July 5, 2002
SAN
JOSE MERCURY NEWS
DRUMMER AMENDOLA BINDS VIRTUOSOS INTO
BANDS
By Andrew Gilbert
Jazz musicians are like alchemists, constantly searching for the
elusive ingredient that will transform a disparate group of players
into a galvanized band.
More than any other musician in the Bay Area, drummer Scott Amendola
is a master of this arcane art. He seems to possess an ineffable
gift that enables him to transmute every group in which he participates
into a unique entity with an invigorating creative trajectory.
When describing his liaisons with other musicians,
Amendola often starts with the phrase "from the very first note," reports of instant
rapport that would strain credulity if they weren't echoed by the
other players involved. Pianist Art Hirahara, a San Jose native now
based in San Francisco, has been part of a cooperative trio with
Amendola and bassist Todd Sickafoose for more than a year, a group
that performs on Saturday at Campbell Recital Hall as part of the
Stanford Jazz Festival. He recalls the first time the trio played
together as "shocking," the connection was so immediately intense.
"The group has definitely opened up new areas for me as a player
and a writer," Hirahara says. "Its so openly structured. There are
some times we'll just play, not necessarily a song, just to see where
it goes. Its definitely not a traditional straight ahead jazz group.
We're not locked into any particular groove or style. There's the
ability for anything to happen at any moment."
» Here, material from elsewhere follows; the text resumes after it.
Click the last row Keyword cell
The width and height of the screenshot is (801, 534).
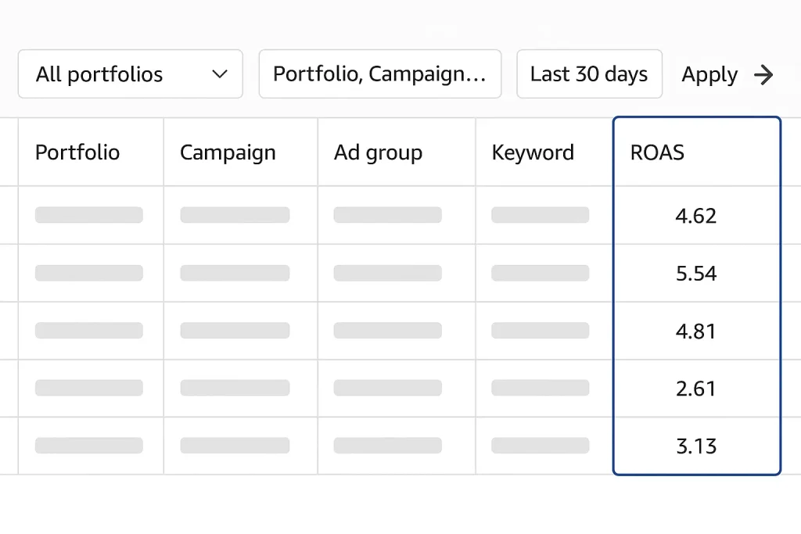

The three musicians have honed a highly flexible group approach
during a steady Monday night gig at Bacar, a swanky San Francisco
restaurant in the SOMA district that has turned into one of the city's
leading jazz spot over the past year. The band has yet to make an
album, but they plan to record their July 15 gig at Yoshi's and then
go into the studio.
"The music keeps getting deeper and deeper, says Amendola, 33. "We've
brought in our own tunes, and we do free improv. It's pretty magical.
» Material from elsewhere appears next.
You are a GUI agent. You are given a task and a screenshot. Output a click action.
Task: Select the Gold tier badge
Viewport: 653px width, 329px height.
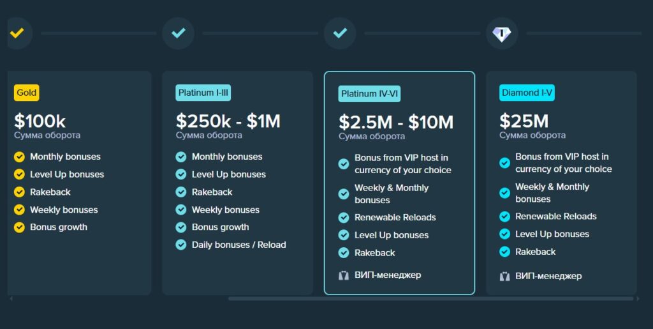27,93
There's all this unspoken, instinctual playing that happens. We play
a lot of standards too. I like having an outlet for that besides
all the other stuff I do. Standards are a really big part of who
I am and where I came from and why I got into this music in the first
place.
Another side of Amendola will be on display when he returns to Campbell
Recital Hall on July 19 for a Stanford Jazz Festival concert with
CRATER, a band with Sickafoose, Los Angeles-based guitarist Nels
Cline, and JHNO on electronics. The performance will also feature
Carole Kim, an improvising video artist from L.A.
The relationship with Cline has become increasingly important for
Amendola over the past two years. A creative catalyst on the Southern
California music scene for more than two decades, Cline is widely
revered by other musicians for his catholic taste, ranging from power
rock gigs with bassist Mike Watt to free improv sessions with keyboardist
Don Preston, an early associate of Frank Zappa.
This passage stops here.